**TEXT PROVIDED:**
....

Dr. Raymond Murray, professor emeritus and pioneer of the atomic age, died Wednesday at Springmoor Retirement Community in Raleigh.

From the Manhattan Project to the Three Mile Island recovery, Murray took part in milestones of nuclear engineering and atomic power.

Emeritus Professor Raymond Murray

Dr. Raymond L. Murray

Murray was at NC State in 1950, the year the university introduced the nation’s first nuclear engineering curriculum and broke ground for America’s first university-based nuclear reactor. In 2000, he helped celebrate the physics department’s golden anniversary. For 18 years, he gave an annual lecture at MIT, speaking for the last time a few weeks ago.

The Manhattan Project

Murray was born in Lincoln, Neb., on Valentine’s Day, 1920. He grew up in nearby Havelock, working summers at a truck body factory and aircraft plant. When he entered college in 1936, he expected to become a high school teacher but became interested in physics, serving as an assistant with lecture demonstrations. He earned a bachelor’s degree in science from the University of Nebraska in 1940 and a master’s in physics the following year.

....

**STORED DATA:**
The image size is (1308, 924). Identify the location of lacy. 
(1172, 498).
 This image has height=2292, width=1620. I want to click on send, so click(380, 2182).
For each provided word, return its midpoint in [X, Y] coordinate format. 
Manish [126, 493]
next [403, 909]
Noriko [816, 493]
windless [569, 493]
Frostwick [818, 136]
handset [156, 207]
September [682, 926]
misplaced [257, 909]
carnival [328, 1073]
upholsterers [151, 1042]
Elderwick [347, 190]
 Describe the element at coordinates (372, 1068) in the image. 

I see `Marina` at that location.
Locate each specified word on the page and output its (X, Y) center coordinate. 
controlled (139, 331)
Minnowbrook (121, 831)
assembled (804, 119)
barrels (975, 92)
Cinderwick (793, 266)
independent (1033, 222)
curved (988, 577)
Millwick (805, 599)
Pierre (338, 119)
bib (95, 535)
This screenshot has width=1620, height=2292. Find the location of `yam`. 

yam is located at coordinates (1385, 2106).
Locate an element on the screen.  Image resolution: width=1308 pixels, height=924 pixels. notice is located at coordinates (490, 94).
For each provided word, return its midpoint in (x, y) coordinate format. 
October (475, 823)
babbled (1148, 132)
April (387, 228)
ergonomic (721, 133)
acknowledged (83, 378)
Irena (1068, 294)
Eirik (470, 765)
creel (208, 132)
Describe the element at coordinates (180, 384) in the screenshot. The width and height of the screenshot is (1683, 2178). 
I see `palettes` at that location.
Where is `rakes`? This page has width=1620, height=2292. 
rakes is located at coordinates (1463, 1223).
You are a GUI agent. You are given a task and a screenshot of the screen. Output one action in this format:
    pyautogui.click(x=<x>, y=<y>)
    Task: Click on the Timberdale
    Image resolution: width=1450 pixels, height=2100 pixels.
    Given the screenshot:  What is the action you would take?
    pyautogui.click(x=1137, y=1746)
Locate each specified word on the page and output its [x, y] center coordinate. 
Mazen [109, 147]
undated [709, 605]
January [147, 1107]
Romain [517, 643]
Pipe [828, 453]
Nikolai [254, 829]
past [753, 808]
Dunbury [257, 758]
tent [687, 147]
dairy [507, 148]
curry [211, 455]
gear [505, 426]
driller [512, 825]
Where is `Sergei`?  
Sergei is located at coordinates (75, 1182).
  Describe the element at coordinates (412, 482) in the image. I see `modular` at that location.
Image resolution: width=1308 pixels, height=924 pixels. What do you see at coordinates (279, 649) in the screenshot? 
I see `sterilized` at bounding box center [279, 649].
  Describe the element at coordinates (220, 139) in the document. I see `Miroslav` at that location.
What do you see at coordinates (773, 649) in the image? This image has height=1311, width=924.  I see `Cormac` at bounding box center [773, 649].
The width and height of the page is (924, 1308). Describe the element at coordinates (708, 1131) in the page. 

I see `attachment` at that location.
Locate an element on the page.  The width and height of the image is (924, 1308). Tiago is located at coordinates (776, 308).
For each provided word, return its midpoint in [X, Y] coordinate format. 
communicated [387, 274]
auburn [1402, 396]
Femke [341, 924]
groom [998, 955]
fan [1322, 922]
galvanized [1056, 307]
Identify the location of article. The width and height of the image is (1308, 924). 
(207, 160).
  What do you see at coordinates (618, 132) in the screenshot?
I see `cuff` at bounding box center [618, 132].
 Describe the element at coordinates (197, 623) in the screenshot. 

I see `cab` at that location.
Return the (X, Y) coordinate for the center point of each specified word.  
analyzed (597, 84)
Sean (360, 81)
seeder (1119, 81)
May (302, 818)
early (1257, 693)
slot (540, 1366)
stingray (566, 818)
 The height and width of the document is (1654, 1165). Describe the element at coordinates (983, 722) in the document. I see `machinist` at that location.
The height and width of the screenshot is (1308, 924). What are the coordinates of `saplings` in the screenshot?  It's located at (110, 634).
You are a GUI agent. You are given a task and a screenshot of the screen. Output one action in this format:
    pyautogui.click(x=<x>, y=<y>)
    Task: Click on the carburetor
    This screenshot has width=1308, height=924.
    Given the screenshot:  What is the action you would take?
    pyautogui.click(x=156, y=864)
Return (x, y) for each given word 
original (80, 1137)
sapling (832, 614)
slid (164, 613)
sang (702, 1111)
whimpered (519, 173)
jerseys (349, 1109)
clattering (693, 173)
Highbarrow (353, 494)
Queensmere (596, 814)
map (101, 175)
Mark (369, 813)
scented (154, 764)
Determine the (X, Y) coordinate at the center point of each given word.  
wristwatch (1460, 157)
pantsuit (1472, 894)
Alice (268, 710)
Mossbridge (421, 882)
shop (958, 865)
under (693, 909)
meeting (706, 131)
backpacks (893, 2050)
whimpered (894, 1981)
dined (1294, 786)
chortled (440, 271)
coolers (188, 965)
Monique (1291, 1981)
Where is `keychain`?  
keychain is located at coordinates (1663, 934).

....

**LIST OF TASKS:**
1. According to the text about Raymond Murray, where and when was he born?
2. Carry on the text about Raymond Murray from its last sentence.
The items have nothing to do with the text about Raymond Murray.

**ACTIVITY ANSWERS:**
1. He was born in Lincoln, Neb., on Valentine's Day, 1920.

2.
Shortly after graduation he married Ilah Mae Rengler and accepted a teaching assistantship in physics at the University of California at Berkeley. He had a year of graduate study, taking courses in electrodynamics and quantum mechanics from J. Robert Oppenheimer.

Murray’s studies were interrupted by World War II. He contributed to the national war effort on the famed Manhattan Project, which researched and built the first atomic bomb. Murray served in a research program to separate uranium isotopes using the electromagnetic method. In 1943 he was called to Oak Ridge, Tenn., to be the production supervisor in one of four buildings built to separate U-235 for the first atomic bomb. He remained at Oak Ridge after the war, leading service and research groups while continuing graduate study. He received a Ph.D. in physics from the University of Tennessee in 1950.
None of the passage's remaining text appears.